The Sejima Limited Edition, shifting in the light.
From mirror to black.
This is another example I use frequently, borrowed from Roland Barthes' "Camera Lucida:": the studium and the punctum. As a treatise on photography, the studium is basically everything within a frame of a photo that is technically correct (the exposure, the angle, the lens that was chosen). The punctum is the emotion, moment, or imperfection that draws you in. The punctum is the thing that "wounds you." The "wounding," in Mono-Ha, is the same dichotomy that I feel in life: drawn to places of nature and beauty like my home in Wisconsin, as core to my identity and upbringing, pulled toward the industrial and bustling landscapes of New York for work. It's the push and pull of industry and nature that I find so interesting, and instead of being nostalgic like most of the work I love, Ufan is much more pointed with his voice.
The Octo Finissimo is the perfect canvas for collaboration. But I don't feel like I've been "wounded" by any previous collaboration in the same way. Yes, the Sejima watch plays with light. The Tadao Ando collaborations play with texture. This combines the two in a way that speaks to Ufan's body of work. The core of Mono-ha was the idea of "not making," because technology had supplanted the need to create anything new, but instead of reinterpreting what had already been made. It's all the more appropriate then, when I think about Buoamassa Stigliani, setting to work on an otherwise normal Octo Finissimo and transforming it, using a triangular file to file away at the case until this meteorite-like design emerged. I can't imagine what his team thought, looking at all the titanium shavings sitting on his desk as he worked away, but the result is spectacular. The framework is the studium, but what was created wounds.

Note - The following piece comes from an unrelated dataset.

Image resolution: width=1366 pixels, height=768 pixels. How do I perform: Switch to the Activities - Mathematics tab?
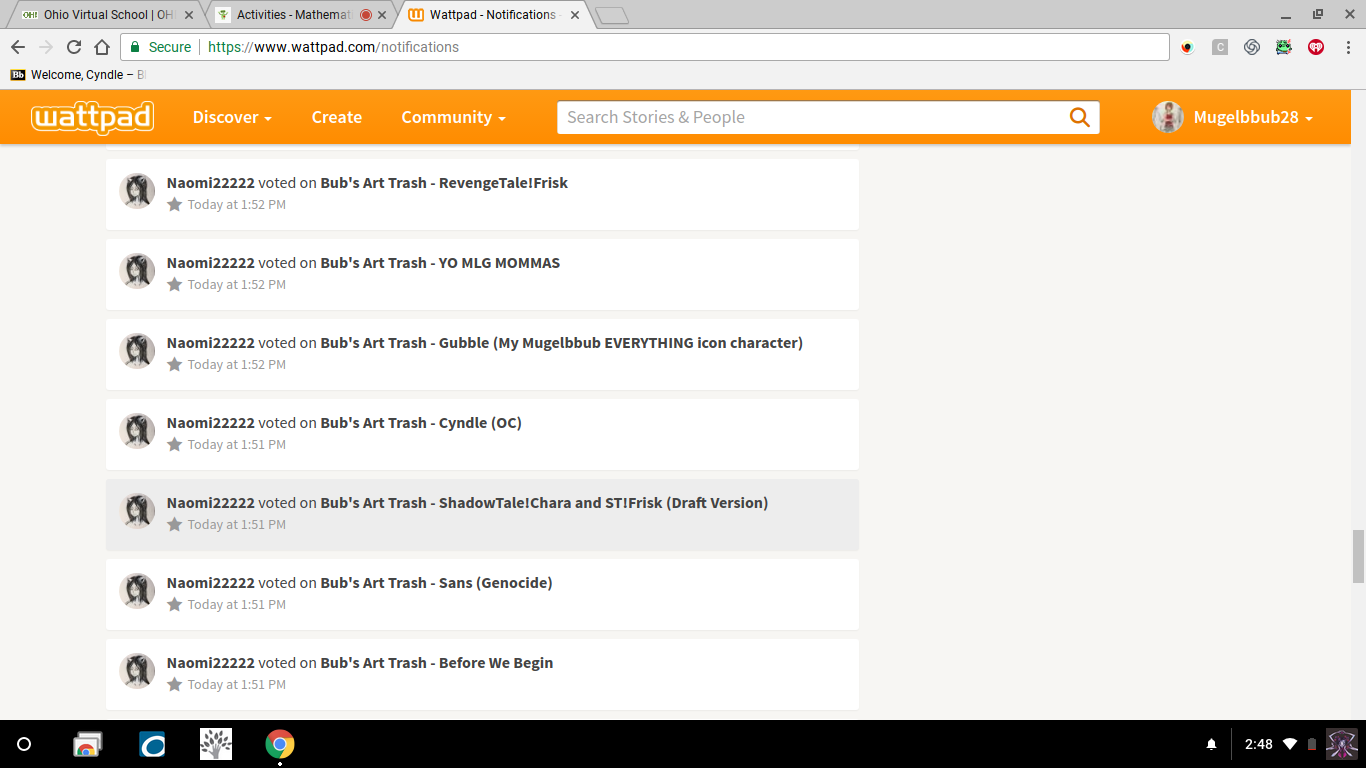[290, 15]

The Lee Ufan and an example of the same case before it was filed (at left).
Buonamassa Stigliani is not just a great interpreter of art, but a great photographer in his own right; a look at his Instagram makes that apparent. However, as someone who has been a photographer (primarily of people and places) for his entire career and views photography with a critical eye, what I've come to appreciate is his ability to take a complex environment and distill it down to its core, finding quiet in chaos. He achieved this through his collaboration with Lee Ufan, creating a $20,000 piece of wearable art.
Fabrizio Buonamassa Stigliani and Lee Ufan. Photo courtesy Bulgari.
The case remains architectural; the same elements that made it work as a canvas for Ando still stand, but with a heavy hand of work creating a more natural texture. The dial, which shifts in the light and goes from the built-in gradient to a solid black in the shadow, elicits the same feeling of dark waters that you see in Ufan's sculptural work, but is also reminiscent of the gradients in Sugimoto's "Seascapes."
It reminds me of the views over the water in my family's home in Wisconsin, as warm air rolls across the cold water of Lake Michigan, blanketing the landscape with a gradient of fog. It's not depressing, really; it's just comforting, cutting out noise and focusing the senses. The entire watch takes the expectations you have for most watches—the dial being the canvas and the bracelet supporting it—and turns it into something else.
Kangaroo Lake, Wisconsin. 2021. Photo by Mark Kauzlarich.
I don't buy many watches. I like to think about it, wish I could, and/or vacillate about them. When I truly yearn for something, it's because of that emotion, the people behind it, and the "why" that makes it interesting. It's that reason that this is one of the watches I would love to add to my collection. The object here works, but it's everything else that makes it fantastic.